Induced autophagic cell death is associated with the elevated protein levels of autophagic proteins LC-3, Atg complex (Atg 5, Atg 7 and Atg 12) and Beclin-1. We investigated the autophagy-associated protein levels in bufalin-treated SK-HEP-1 cells by western blot analysis. As shown in Fig. 6A, bufalin (100 nM) increased the protein levels of LC-3 II, Atg 5, Atg 7 and Atg 12 and Beclin-1 in SK-HEP-1 cells. It is also reported that the AKT activity contributed to autophagic cell death. To examine whether bufalin-induced autophagic cell death is through the inhibition of AKT in SK-HEP-1 cells, cells were harvested after treatment with 100 nM of bufalin for 2, 4, 6 and 8 h, and then determined the protein levels by western blot analysis. Fig. 6B showed that bufalin (100 nM) significantly decreased the phospho-AKT (Thr308), phospho-AKT (Ser473), phospho-mTOR (Ser2481) protein levels in SK-HEP-1 cells. Bufalin decreased the AKT activity and this effect is time-dependent (Fig. 6C). Our results implied that bufalin induced autophagic cell death in SK-HEP-1 cells through interfering with the AKT/mTOR signaling pathway.

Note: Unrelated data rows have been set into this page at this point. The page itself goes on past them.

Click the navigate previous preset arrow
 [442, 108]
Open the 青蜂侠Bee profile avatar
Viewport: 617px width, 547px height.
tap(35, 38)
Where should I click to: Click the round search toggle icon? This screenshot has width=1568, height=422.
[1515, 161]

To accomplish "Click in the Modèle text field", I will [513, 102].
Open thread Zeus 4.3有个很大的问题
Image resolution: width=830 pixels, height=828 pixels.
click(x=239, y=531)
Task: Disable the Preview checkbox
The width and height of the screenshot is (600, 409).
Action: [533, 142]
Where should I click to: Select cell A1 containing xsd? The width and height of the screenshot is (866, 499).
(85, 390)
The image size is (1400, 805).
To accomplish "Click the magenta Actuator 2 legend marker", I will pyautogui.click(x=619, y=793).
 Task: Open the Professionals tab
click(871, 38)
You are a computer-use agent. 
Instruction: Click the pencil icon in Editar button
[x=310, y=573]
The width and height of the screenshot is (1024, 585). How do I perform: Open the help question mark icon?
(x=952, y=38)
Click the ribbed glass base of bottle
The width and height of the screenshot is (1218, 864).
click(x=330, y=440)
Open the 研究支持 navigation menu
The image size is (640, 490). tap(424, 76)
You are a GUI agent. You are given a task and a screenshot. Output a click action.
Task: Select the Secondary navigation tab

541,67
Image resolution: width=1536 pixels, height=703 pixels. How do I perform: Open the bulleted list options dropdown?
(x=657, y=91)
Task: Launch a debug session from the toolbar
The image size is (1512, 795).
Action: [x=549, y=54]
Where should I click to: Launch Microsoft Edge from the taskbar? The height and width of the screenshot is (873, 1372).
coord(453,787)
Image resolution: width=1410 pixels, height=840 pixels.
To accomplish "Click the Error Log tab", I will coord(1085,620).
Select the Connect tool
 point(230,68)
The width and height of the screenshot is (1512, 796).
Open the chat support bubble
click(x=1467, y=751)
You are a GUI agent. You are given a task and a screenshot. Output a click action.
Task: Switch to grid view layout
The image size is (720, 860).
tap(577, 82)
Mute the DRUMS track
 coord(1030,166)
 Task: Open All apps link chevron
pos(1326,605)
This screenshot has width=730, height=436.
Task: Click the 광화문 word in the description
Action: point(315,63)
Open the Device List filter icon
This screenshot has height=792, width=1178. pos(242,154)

3-Methyladenine (3-MA), an inhibitor of class III phosphatidylinositol-3 kinase, is a reagent potently inhibiting autophagy-dependent protein degradation and suppressing the formation of autophagosomes (51), whereas bafilomycin A1, an inhibitor of the vacuolar proton pump of lysosomes and endosomes, appears to block the fusion of autophagosomes (52). In the present study, SK-HEP-1cells were pretreated with 3-MA (10 mM) or bafilomycin A1 (10 nM), and then exposed to 100 nM of bufalin before harvested for measuring the levels of autophagic vacuoles and cell viability by MTT assay. Both 3-MA (10 mM) and bafilomycin A1 (10 nM) inhibit autophagic vacuoles (Fig. 7A) and reduce cell viability (Fig. 7B) in bufalin-treated SK-HEP-1 cells. Furthermore, we examined effects of 3-MA (10 mM) and bafilomycin A1 on apoptosis by TUNEL assay (Fig. 7C). The results showed both 3-MA (10 mM) and bafilomycin A1 (10 nM) increased TUNEL positive apoptotic cells in bufalin-treated SK-HEP-1 cells. Taken together, inhibiting autophagic cell death by 3-MA or bafilomycin A1 facilitates bufalin-induced apoptosis in SK-HEP-1 cells.